Racing Road Bikes Are For Everyone, Not Just Professionals; The Trick is Knowing How to Order Yours to Suit How You’ll Ride It
We see the pros on TV out front on a breakaway in the Tour de France, their elbows or forearms resting on their handlebar, back parallel to the ground, fast and aero, pounding out the miles…
Yeah, that looks like it hurts, doesn’t it? I can ride pretty low, even at 50, but I’ve got my limits, folks, and I’ll leave all of the yoga required to get power to the pedals in that position to the professionals. In fact, I set my old Cannondale up years ago with a whopping 6″ drop from the nose of the saddle to the handlebar. It looked awesome… and it was so uncomfortable, I lasted less than twenty miles – and I could barely see up the road with my hands on the hoods! In the drops, I had to cock my head to bend my neck that much! The bike was set up like a pro’s bike. Two sizes too small, seat post pegged, stem long and slammed. I did end up with a pro race bike, with affordable components, but set up more reasonably:
Not exactly parallel, but not bad for an old(er) feller, either. My friends, that’s a true, legit, race bike. Pro riders raced that same type of bike in road races the world over. Sure, their frames were S-Works upgrades with Campy Super Record or Dura Ace components, and vastly better wheels… I didn’t have carbon 50’s on mine back then, but a Venge was a Venge, S-Works or not – excepting a hundred grams or so, and a bit of a stiffer (read that harsher) ride. Most important, I’m comfortable riding in the position shown in the photo above.

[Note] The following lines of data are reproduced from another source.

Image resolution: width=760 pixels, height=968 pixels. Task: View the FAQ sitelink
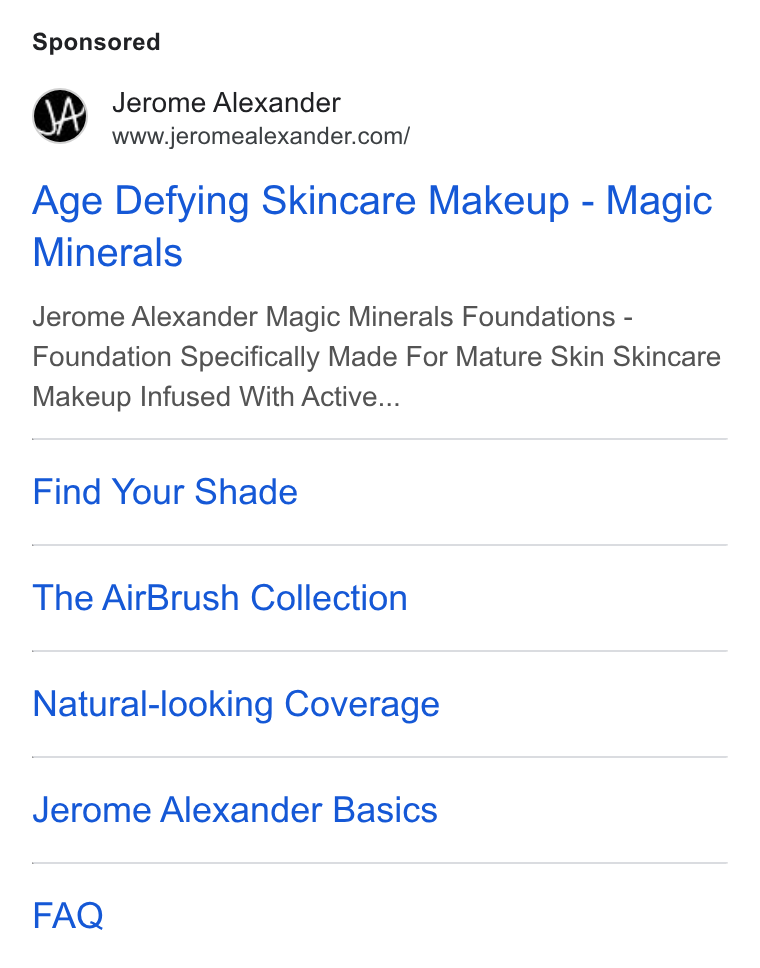[68, 916]
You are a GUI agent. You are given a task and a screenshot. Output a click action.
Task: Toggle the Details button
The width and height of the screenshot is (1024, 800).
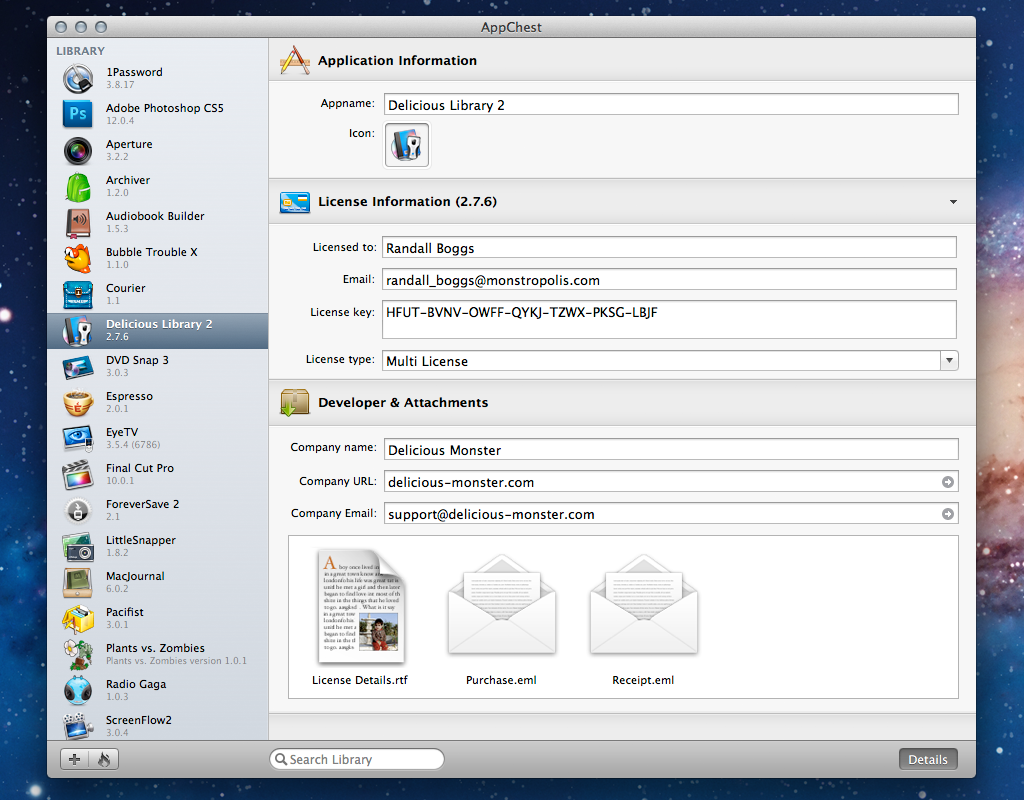928,759
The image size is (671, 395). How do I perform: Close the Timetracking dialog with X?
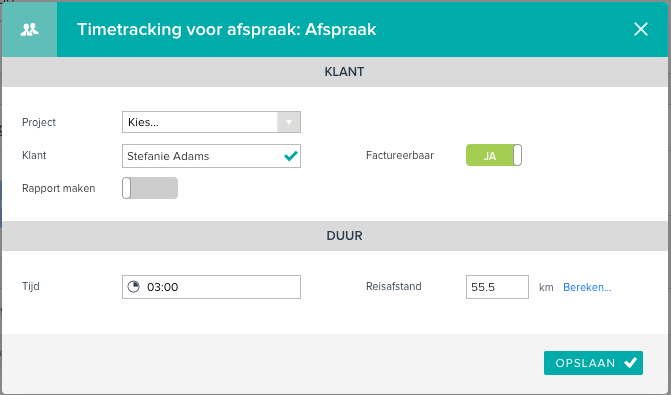(641, 30)
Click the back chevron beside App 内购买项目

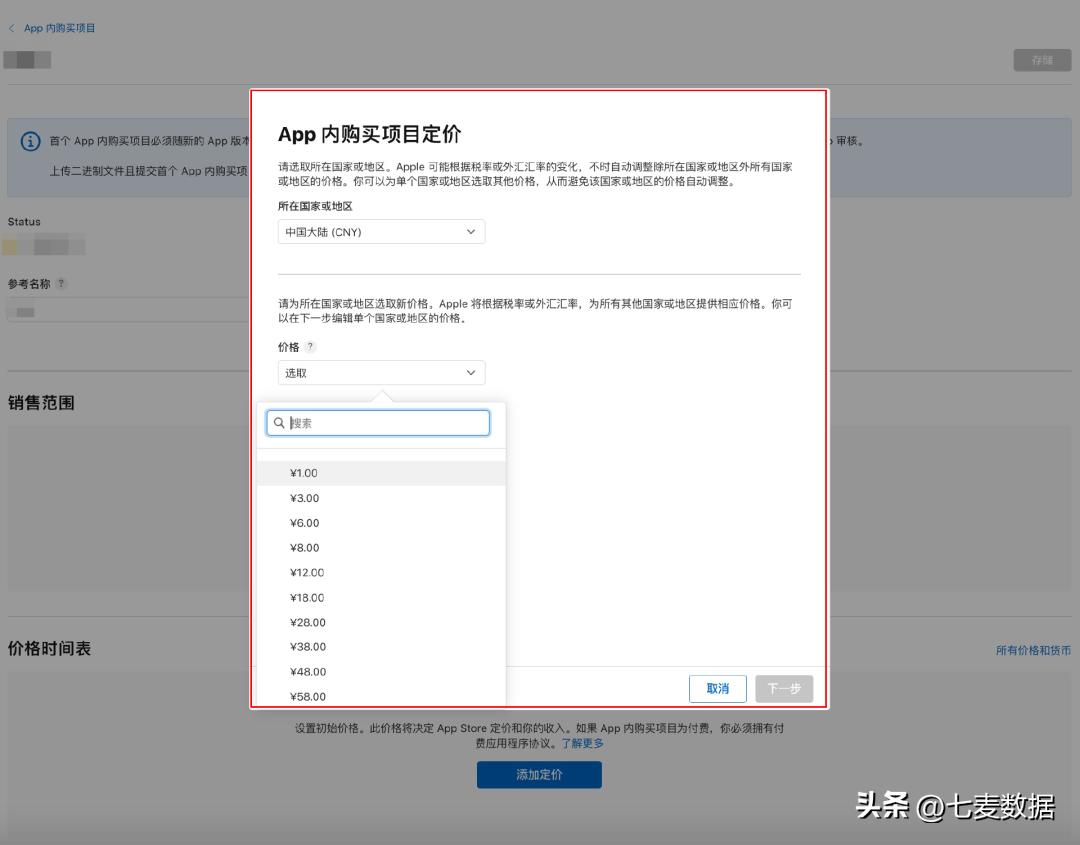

The difference between a race bike and any other road bike is they’re setup is a little more aggressive, they’re lighter, and faster… that all sounds good to me.
I am 6’0″ and typically ride a 58 cm frame – IF you go by proper sizing. I didn’t want the extra head tube which would raise the cockpit a little higher and have me a little more upright. When I bought my Venge, therefore, I chose one size smaller, a 56. I was offered a 54 in the same bike/colors, just one size smaller, but I was afraid the fit would have been a little too aggressive.

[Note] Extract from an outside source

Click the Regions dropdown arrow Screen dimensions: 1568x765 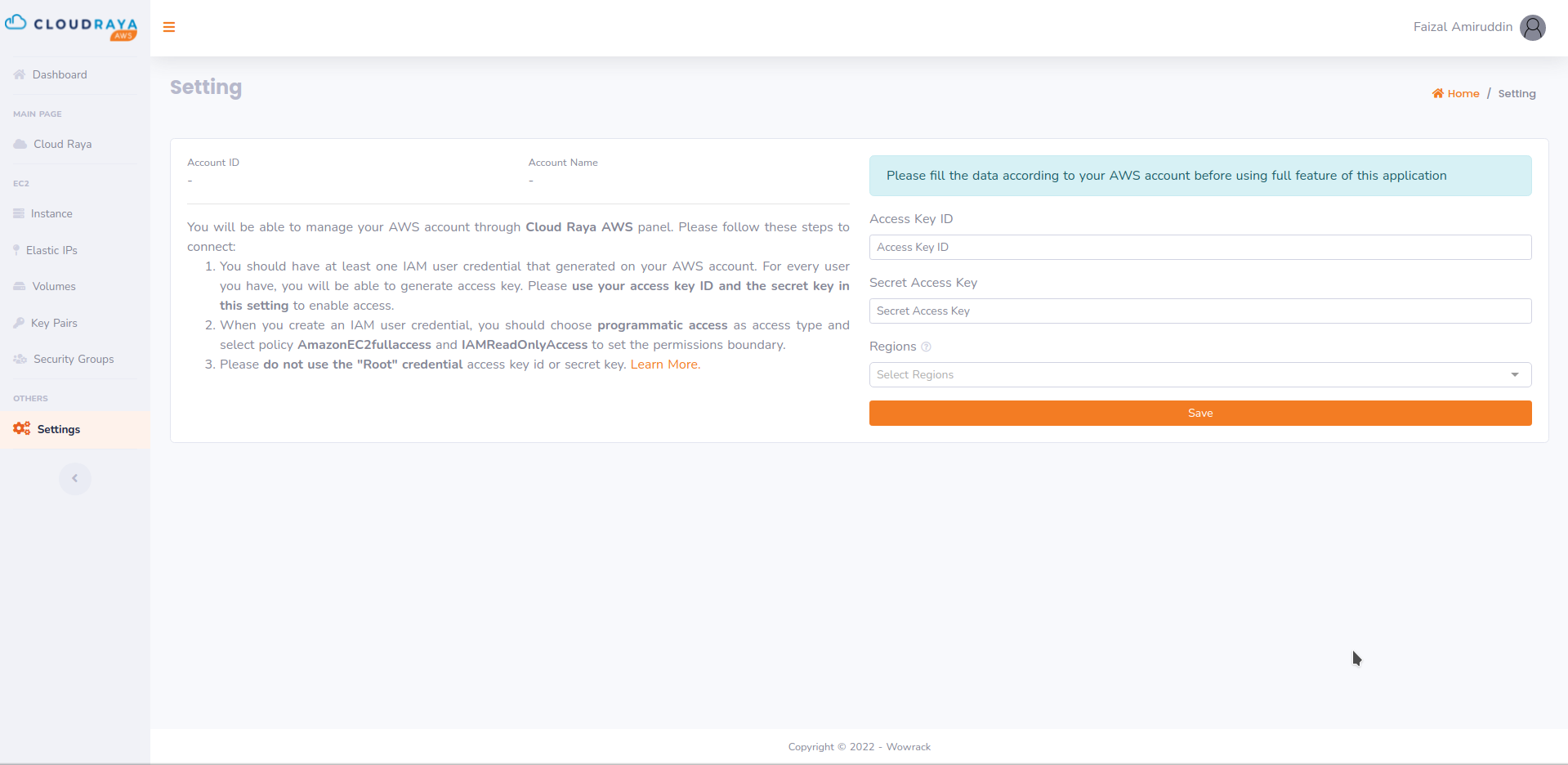pos(1515,375)
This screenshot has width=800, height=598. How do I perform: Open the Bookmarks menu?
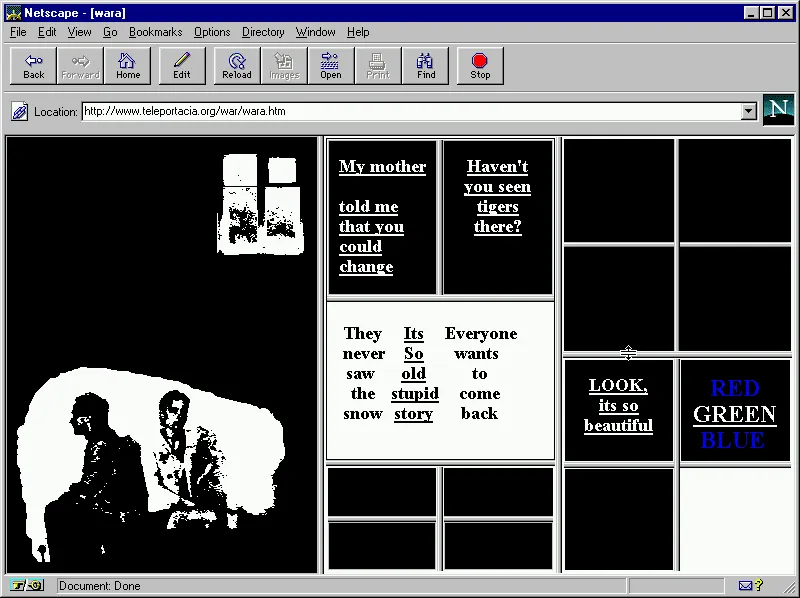tap(155, 32)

Cool, yes, but that’s a little too much drop for me. That is a 54 cm standard criterium frame, possibly a 53 going by measurements because it’s a compact frame design (notice the short rear triangle). This is why I stuck with the 56 cm Venge over a 54 – I didn’t want to have a bunch of spacers below my stem to keep the handlebar up… I wanted it to look clean once I had the cockpit where I wanted it:
The difference between a 56 and a 58 cm frame is small. Rather than one 5 mm spacer below the stem on my 56, I’d have none. I’d also have ended up with an 80 or 90 mm stem in lieu of the 110 mm stem I have on my 56.
Now, had I wanted to be a little more upright when I rode, I’d have ordered a 58… and a Roubaix, but when I ordered my Venge, it had more to do with lust at first sight than needing another bike, and I wanted to ride it aggressively, or at least, as aggressively as possible for a middle-aged guy.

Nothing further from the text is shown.